### [SELECTED EXCERPT]
┄┄┄┄┄┄┄┄┄┄
Hand-written PTX flash attention kernel achieving 136 TFLOPS on RTX 5080
58% of theoretical peak · 50× faster than scalar baseline · no WGMMA, no TMA, no shortcuts
Performance · How It Works · Building · Visualization · Architecture
A from-scratch flash attention implementation in raw CUDA/PTX targeting consumer NVIDIA GPUs (RTX 5080, Blackwell sm_120). No libraries, no CUTLASS attention wrappers, no cuDNN — just hand-written kernels optimized step by step from 2.7 TFLOPS to 135.9 TFLOPS.
The kernel uses PTX inline assembly for mma.sync.aligned.m16n8k16 tensor core operations with ldmatrix for optimal shared memory → register transfers, and performs the full softmax in registers using warp shuffle intrinsics, eliminating the largest shared memory bottleneck in standard flash attention implementations.
┄┄┄┄┄┄┄┄┄┄
### [PROBLEM TO WORK ON]
Reproduce the flash attention kernel text from "Hand-written PTX flash" down to "flash attention implementations.", substituting "on-chip memory" for every occurrence of "shared memory".

### [DATASET RECORDS]
┄┄┄┄┄┄┄┄┄┄
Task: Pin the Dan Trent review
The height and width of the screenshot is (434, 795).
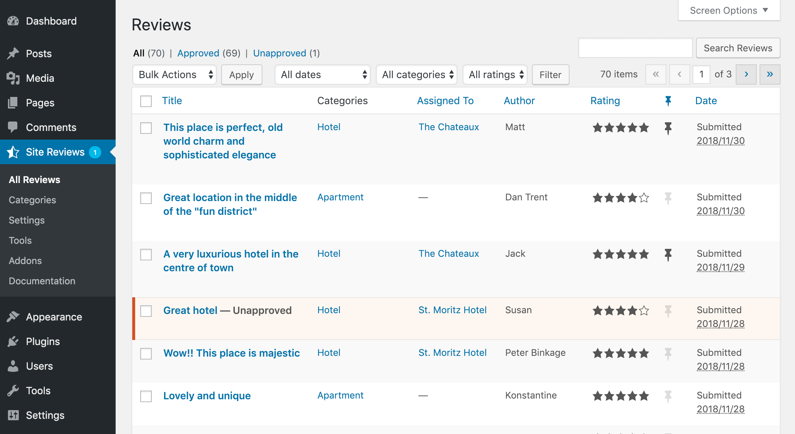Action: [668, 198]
┄┄┄┄┄┄┄┄┄┄
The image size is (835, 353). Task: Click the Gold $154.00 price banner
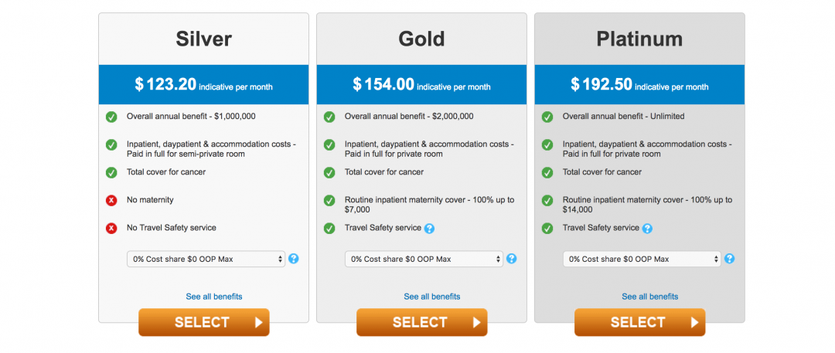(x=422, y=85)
┄┄┄┄┄┄┄┄┄┄
### [TASK ANSWER]
Hand-written PTX flash attention kernel achieving 136 TFLOPS on RTX 5080
58% of theoretical peak · 50× faster than scalar baseline · no WGMMA, no TMA, no shortcuts
Performance · How It Works · Building · Visualization · Architecture
A from-scratch flash attention implementation in raw CUDA/PTX targeting consumer NVIDIA GPUs (RTX 5080, Blackwell sm_120). No libraries, no CUTLASS attention wrappers, no cuDNN — just hand-written kernels optimized step by step from 2.7 TFLOPS to 135.9 TFLOPS.
The kernel uses PTX inline assembly for mma.sync.aligned.m16n8k16 tensor core operations with ldmatrix for optimal on-chip memory → register transfers, and performs the full softmax in registers using warp shuffle intrinsics, eliminating the largest on-chip memory bottleneck in standard flash attention implementations.